Hearing Loss True or False

  • If I had a hearing problem, I’d know.
    False. Not always does one know he has a hearing loss. Hearing loss develops gradually over several years. During this time most people compensate by asking others to repeat, turning up the TV or even reading lips. This becomes a habit over time and so the hearing loss goes unnoticed.
  • My type of hearing loss cannot be helped.
    False. According to the Better Hearing Institute, 95% of people with hearing loss can be helped with today’s advanced hearing aids.
  • Hearing loss only affects “old people” and is merely a sign of aging.
    False. Only 35% of people with hearing loss are over the age of 64. There are close to 6 million people in the United States between the ages of 18 and 44 who have hearing loss and there are more than one million who are school age. Hearing loss affects all age groups.
  • My hearing loss is normal for my age.
    False. While it’s true there can be a correlation between hearing loss and aging, no physical disorder is ever “normal”. However, many well-meaning doctors tell this to their patients everyday. It happens to be “normal” for overweight people to have high blood pressure; but that doesn’t mean they shouldn’t receive treatment for the problem.
  • My hearing problem isn’t bad enough to need two hearing aids.
    False. Like our vision, our hearing mechanism relies on input from both our ears to locate sound sources, focus on specific sounds and conversations.

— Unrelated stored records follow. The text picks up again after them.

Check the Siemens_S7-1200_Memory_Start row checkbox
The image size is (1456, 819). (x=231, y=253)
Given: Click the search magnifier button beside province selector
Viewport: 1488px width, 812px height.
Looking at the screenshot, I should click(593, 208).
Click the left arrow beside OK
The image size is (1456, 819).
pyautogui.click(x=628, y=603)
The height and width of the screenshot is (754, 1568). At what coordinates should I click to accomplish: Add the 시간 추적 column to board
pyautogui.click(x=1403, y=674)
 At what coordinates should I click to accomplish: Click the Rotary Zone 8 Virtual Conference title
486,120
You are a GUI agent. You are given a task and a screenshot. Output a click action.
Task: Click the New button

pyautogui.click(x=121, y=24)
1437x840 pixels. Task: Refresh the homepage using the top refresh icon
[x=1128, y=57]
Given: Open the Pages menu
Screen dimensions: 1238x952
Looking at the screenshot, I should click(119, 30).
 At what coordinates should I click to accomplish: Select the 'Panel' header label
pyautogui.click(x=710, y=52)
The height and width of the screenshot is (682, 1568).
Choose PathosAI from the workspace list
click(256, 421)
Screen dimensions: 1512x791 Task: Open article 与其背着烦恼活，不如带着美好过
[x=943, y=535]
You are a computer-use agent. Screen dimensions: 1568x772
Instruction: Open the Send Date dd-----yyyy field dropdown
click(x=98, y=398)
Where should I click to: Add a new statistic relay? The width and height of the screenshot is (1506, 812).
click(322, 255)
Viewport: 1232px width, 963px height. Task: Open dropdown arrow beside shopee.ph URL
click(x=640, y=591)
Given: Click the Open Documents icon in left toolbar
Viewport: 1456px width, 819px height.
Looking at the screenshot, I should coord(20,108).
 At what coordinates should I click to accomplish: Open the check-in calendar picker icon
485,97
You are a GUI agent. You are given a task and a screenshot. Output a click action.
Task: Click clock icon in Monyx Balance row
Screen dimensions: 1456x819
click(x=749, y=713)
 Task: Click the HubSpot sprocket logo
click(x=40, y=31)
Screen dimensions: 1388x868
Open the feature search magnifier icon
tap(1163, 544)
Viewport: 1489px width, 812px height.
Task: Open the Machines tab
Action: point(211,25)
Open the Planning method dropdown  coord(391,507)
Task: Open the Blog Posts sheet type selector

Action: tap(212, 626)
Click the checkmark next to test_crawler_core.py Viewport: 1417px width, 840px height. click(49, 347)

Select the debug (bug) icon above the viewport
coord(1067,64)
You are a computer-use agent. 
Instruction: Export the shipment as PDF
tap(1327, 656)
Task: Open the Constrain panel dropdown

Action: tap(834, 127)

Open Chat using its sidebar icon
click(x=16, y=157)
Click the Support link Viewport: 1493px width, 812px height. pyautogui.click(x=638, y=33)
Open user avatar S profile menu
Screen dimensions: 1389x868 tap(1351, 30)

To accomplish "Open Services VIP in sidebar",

If you have a loss in both ears, two hearing aids are recommended.
  • Hearing aids are too expensive.
    False. Even today’s digital hearing aids are available at an affordable price. The cost of an aid varies depending on how sophisticated the technology is and the style or size of the hearing aid. By talking with a hearing healthcare professional you can determine what is most appropriate for you within your budget.
  • Hearing aids will restore my hearing to normal.
    False. Just as their name suggests, hearing aids aid the hearing that you have, whatever it might be. They can’t restore hearing, but they can restore your quality of life by bringing you back into the world of communication.
  • A hearing loss just means sounds need to be louder.
    False. Not exactly. In most cases, people with hearing loss can hear people talking but have difficulty understanding what it is they are saying. Making sounds louder actually makes it harder to understand what is being said. That’s why today’s hearing aids are designed to amplify the specific frequencies you need for better understanding.

*Adapted from “Say What? Common Myths & Facts About Your Hearing,” a Starkey Labs brochure, & “Hearing Loss and Hearing Aids, A Bridge to Healing” by Richard Carmen, Au.D., Doctor of Audiology.